[Data for this task Boundary: Start]

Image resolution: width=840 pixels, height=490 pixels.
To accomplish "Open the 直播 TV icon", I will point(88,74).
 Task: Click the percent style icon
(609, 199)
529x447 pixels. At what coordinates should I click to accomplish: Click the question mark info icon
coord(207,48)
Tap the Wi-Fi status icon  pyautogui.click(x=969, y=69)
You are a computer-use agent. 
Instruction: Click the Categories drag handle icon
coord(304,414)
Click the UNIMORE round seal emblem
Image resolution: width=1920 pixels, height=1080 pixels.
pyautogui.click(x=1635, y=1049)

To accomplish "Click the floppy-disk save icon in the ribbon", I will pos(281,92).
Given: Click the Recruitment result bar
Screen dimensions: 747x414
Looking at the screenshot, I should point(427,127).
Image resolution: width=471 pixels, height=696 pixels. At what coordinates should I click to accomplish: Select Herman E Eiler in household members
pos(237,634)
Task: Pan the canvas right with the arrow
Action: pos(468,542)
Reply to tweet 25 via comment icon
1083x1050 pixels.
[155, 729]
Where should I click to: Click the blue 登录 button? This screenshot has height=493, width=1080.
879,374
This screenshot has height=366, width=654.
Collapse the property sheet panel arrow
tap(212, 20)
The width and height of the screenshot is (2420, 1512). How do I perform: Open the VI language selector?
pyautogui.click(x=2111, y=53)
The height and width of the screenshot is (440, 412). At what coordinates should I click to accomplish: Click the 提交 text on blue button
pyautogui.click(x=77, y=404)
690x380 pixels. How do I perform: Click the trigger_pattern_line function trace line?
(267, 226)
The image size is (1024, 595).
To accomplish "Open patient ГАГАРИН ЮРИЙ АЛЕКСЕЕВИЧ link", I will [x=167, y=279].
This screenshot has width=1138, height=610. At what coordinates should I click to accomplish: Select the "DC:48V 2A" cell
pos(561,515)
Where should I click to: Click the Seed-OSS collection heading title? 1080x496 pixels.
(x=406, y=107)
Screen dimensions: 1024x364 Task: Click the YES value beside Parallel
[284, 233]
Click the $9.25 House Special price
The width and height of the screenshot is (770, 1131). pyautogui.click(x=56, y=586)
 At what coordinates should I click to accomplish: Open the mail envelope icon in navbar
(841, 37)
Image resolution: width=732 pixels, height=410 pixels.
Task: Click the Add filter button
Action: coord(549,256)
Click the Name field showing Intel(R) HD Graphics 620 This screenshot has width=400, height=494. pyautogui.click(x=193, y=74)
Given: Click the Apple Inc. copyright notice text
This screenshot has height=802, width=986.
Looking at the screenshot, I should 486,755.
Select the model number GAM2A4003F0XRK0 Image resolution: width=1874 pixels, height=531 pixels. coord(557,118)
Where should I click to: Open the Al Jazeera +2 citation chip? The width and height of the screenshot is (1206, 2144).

[Data for this task Boundary: End]

Required work
Across the records above, count each line that holds the word "Given" and give only the resulting number.

Solution
2